Ann Moorman, elected to the Superior Court but still functioning as an attorney until her coronation, appeared for a family of pot growers based in Springfield, Oregon. Thanks to Moorman, Richard and Jamie Travers, father and son, looked about to skate.
Between the two of them, father and son were facing a dozen charges, but Ms. Moorman had whittled them down to two apiece: Dad would plea to cultivation of marijuana and Son would plea to accessory to cultivation (read ‘trimmer’); and both would plea to being felons in possession of guns.
Judge Brown wanted to know if there was a factual basis to the deal. Deputy DA Brian Newman said he’d just submit the information from the prelim, but Brown hadn’t heard it. In the prelim, it came out that the Travers had bought a property at Spy Rock in northern Mendocino County where they were growing weed and, as instructed by President Bush, stimulating the economy by buying new trucks, motorcycles and guns, lots of guns, even though they were both convicted felons and proscribed from owning any guns.
Brown said, “You understand that by making this plea you will be giving up the right to possess any firearms and ammunition for life?”
“Yes,” the Travers said. They understood.
And we came to the matter of Mr. Luke Jacobsen who came within the proverbial hair’s breadth of going to prison. Jacobsen, no gent, had a long history of violence toward women and Judge Behnke was itching to put him away.
Insert pic of Jacobson
His Honor said, “Considering how soon after you were released and went right back out and committed a new offense” – the charge was throwing a caustic substance on his girlfriend, causing corporal injury to a spouse, which is illegal no matter how much the “spouse” may have wanted to get doused with lighter fluid and threatened with the spark of a Bic.
The judge sounded like a man who has daughters.

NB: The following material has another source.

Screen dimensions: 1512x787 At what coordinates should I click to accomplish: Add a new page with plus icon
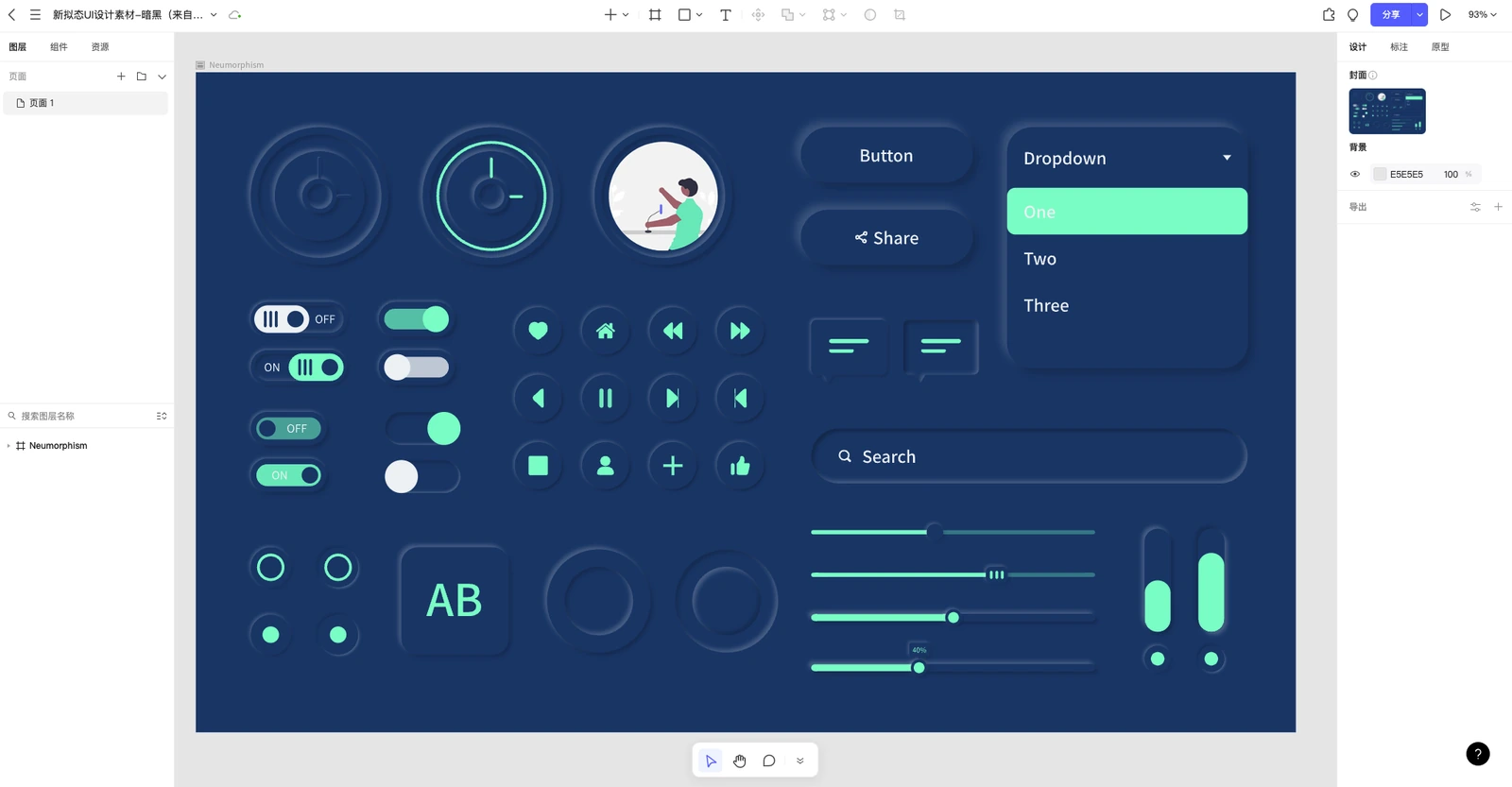(x=121, y=77)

“I personally thought prison was appropriate, so I sent you out for the 1203.03 report.” Twelve-oh-three-oh-three is how the legal beagles pronounce it. Behnke pronounced it with a forced smile. He said, “It suggests we give you another chance on probation. Having said that, I want to remind you that you have a long history of violence and violence against women. The recommendation is for an alcohol and drug program. That’s an opportunity. And what I mean by that is that it’s an opportunity for you to stay out of trouble and, well, if you can’t do that you should be sent to prison.”
Deputy DA Shannon Cox was prosecuting Jacobson. Having married a cop about a year ago, Ms. Cox, nee Hamilton, seems tougher than ever.
Or so I thought.
But here she was saying, “I think he’s an appropriate candidate to go on probation. The diagnostic report indicates he has the ability to turn his life around. However, we are asking the criminal protective order stay in effect.”
'Turning his life around.' Isn't it about time we retired that one? If all these characters ever really did turn their lives around 101 would be backed up to Oregon.
Probation officer Timothy King’s chipped in.
“Well, he says he doesn’t want anything to do with her, but she can be pretty persuasive.”
She might also be pretty self-destructive if she likes men who might send her up in flames.
“Okay,” Behnke said. “I’m going to leave the protective order in effect. Now, if you get hung up with her the risk you’ll go to prison is high. One other thing is the 52-week anger management program. I’ll give you the 130 days you’ve already served but the residential treatment program is something I would very much – strongly – recommend. You are to stay completely away from the victim and if there is some conflict between the 52-week program and the drug treatment program, I think the drug program should take priority. Like I said, this should have been a state prison sentence.”